So, I screwed up this year, and despite telling myself I would not shoot this deer....I shot this deer. I'm kicking the shit out of myself for pulling the trigger, but to make matters worse, I never found the deer. I was shooting my new tack-driving long-range 7mm mag. I shot one other deer with it this year when a doe gave me a nice broadside shot at 404 yards. I wanted some meat, and I wanted to see what I could do with the gun at that distance, so I dialed the scope up, settled in on a not-so-great prone-on-the-side-of-a-hill hold, and touched off the shot. I heard the unmistakeable "whommp" of the bullet hitting its mark, and when I recovered from the recoil, I saw the doe was DRT.

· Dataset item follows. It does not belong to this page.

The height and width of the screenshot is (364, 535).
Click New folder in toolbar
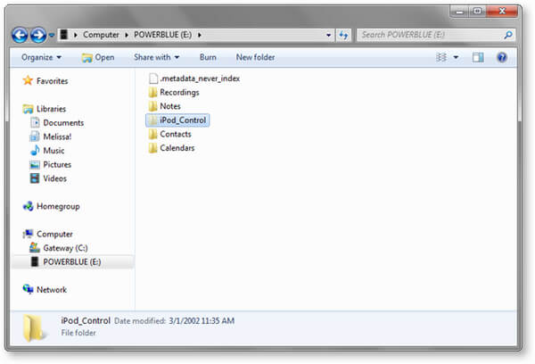255,57
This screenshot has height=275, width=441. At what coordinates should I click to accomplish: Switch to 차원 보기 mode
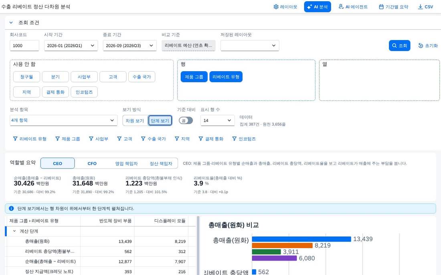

Fast forward to the buck. I was heading home from an uneventful hunt, and I saw the buck standing broadside at 210 yards staring at me as I approached my truck. I was able to range the deer, set my gun up on its bipod on the back of my truck bed cover, and dial the scope up to 18x. I had a moment of weakness, and I decided to take the deer knowing there were other deer that would grow into giants hanging around the property. I was steady as I have ever been, and I touched off the shot. My gun is zero'd at 200, and I had just shot steel out to 370 the day before. There was the crack of the suppressed round being fired and then the "whommmp" of the bullet hitting the deer. I recovered from the recoil to see the deer running off to the left, and I figured he would be dead in the field when I got there. I went home and had a drink and celebrated with my fam before driving over to pick up my deer. When I got there, there was nothing. I waited until the next morning when I could see, as my flashlight sucked, but when I got there, I could not find hair or blood....nothing. I spent several hours looking where he was standing and around where he was standing, but I found nothing.

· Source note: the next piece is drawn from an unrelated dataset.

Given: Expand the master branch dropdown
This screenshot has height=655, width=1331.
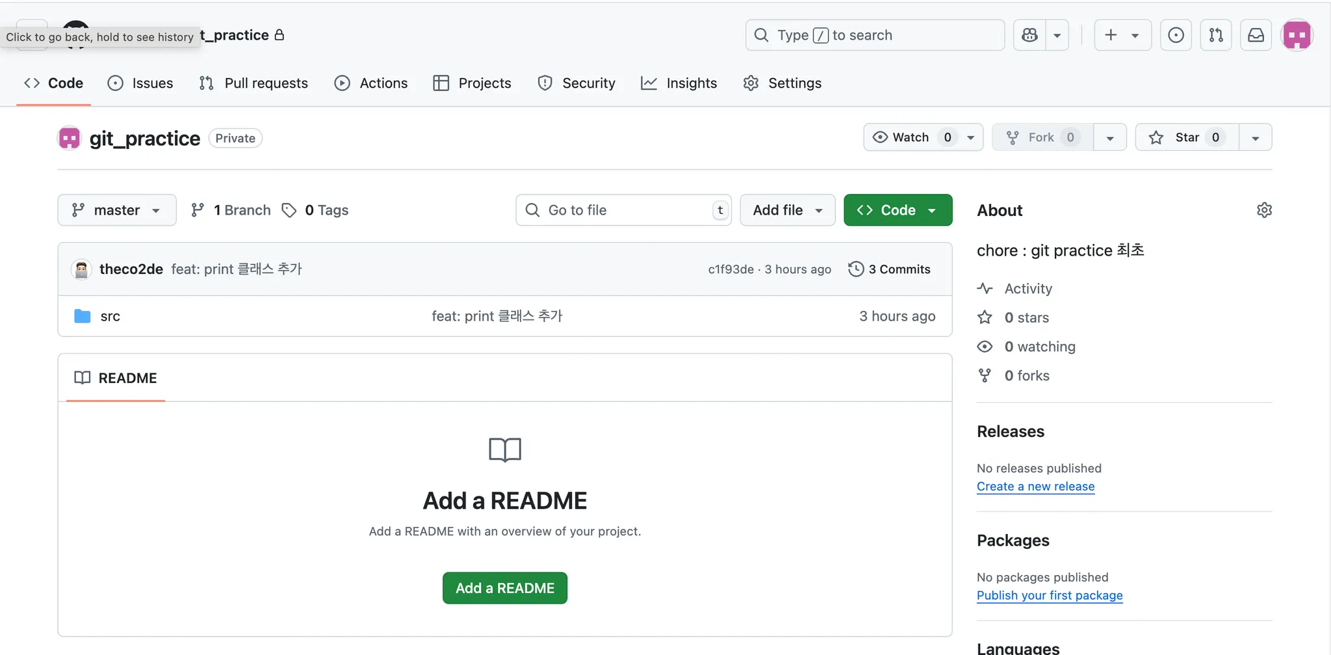Looking at the screenshot, I should 117,210.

The area I am hunting is mainly open for thousands of yards with some small patches of thick cover scattered about. I searched every piece of cover in every direction and got permission to search all the neighboring land. NADA. The deer never showed back up on camera, and I'm fairly certain he is dead. I regret putting the crosshairs and the shot behind the shoulder for a double lung shot, as I love the DRT shot placement of high front shoulder, but I just wan't thinking about it...just naturally put it in the lungs.

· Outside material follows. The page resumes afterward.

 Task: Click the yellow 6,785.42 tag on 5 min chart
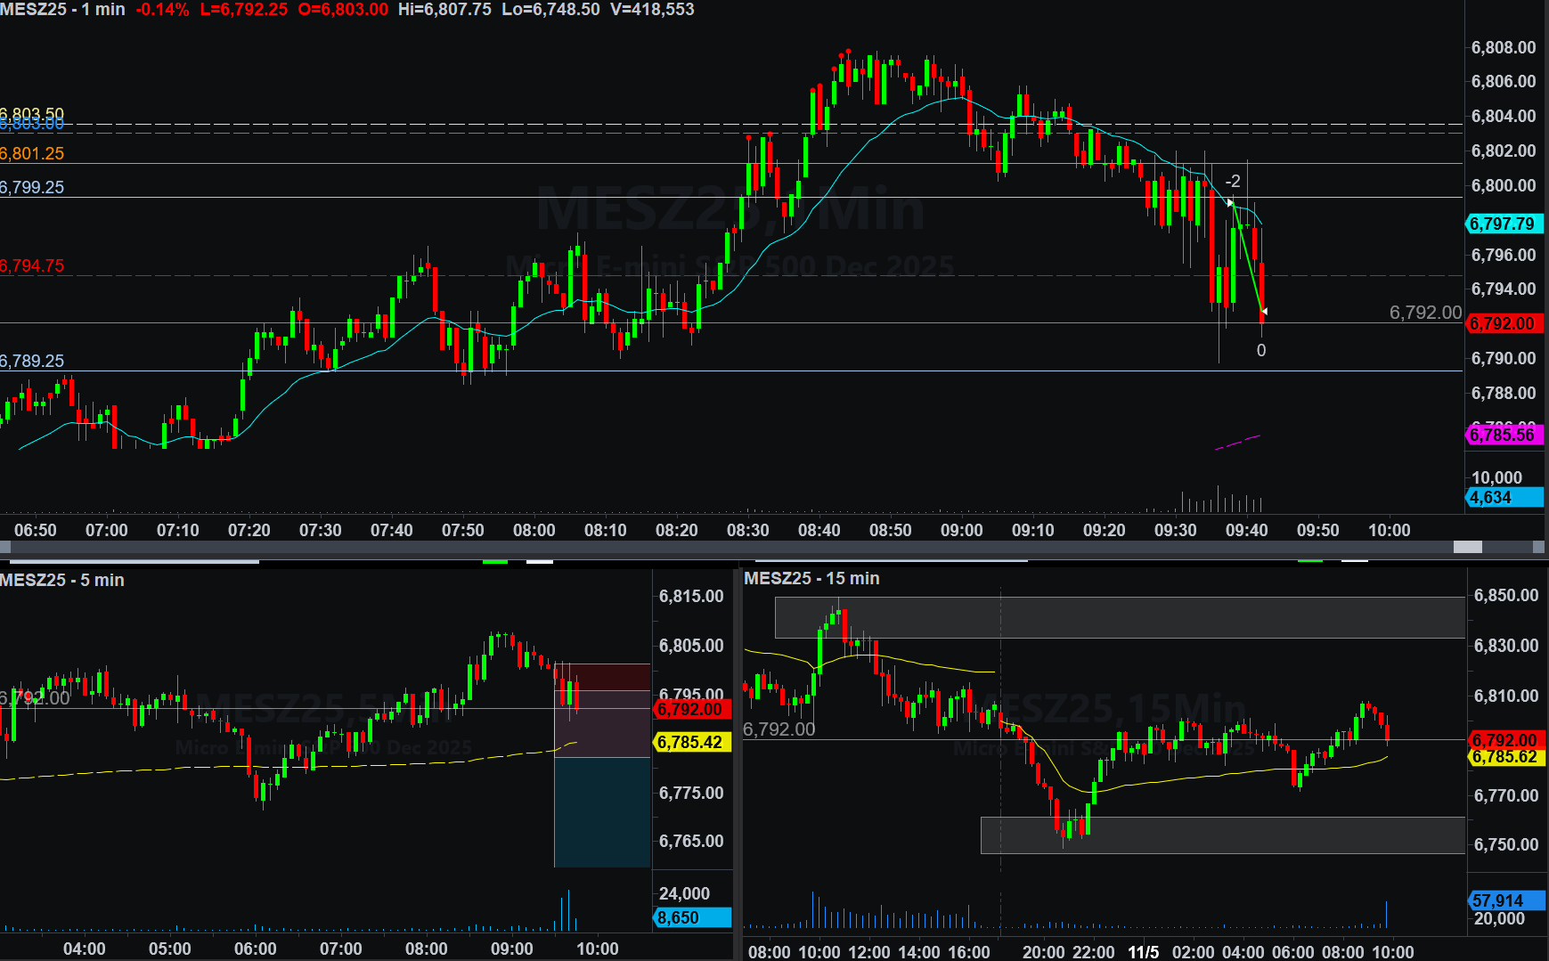691,742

After thinking about it for a while, I know there is no chance I pulled the shot and hit guts...everything was perfect. The high ballistic coefficient hornady 162 gr SSTs I was using are designed to fragment and cause massive hemorrhaging at long ranges...they are designed, from what I understand, to kill WT, Mulies, and Elk at longer ranges with tissue damage as opposed to hydrostatic shock like mushrooming bullets that hold together do. I've read enough accounts of people having issues with poking 7mm holes through elk and deer and finding the dead animals with no blood trail and exit wounds that are the same as the entrance wounds showing that these super hot loads and fragmenting bullets will punch through at close distances without expanding or fragmenting.
So, assuming that is what happened here, I'm wanting to shoot a bullet that will mushroom and kill with hydrostatic shock. My question is...what are your recommendations for a best-of-both-worlds bullet. I'd rather find one bullet that will do it all rather than having to develop a load for closer distance whitetail scenarios and a load for longer distance elk hunting scenarios and having to run two dope charts during hinting season. My whitetail hunts could produce shot opportunities from 20 yards to 700 yards, and the same goes with elk. Is there a best of both worlds bullet out there? Thanks in advance for your expert SCDucker advice. Meanwhile, I'm going to be sick about this situation for a while.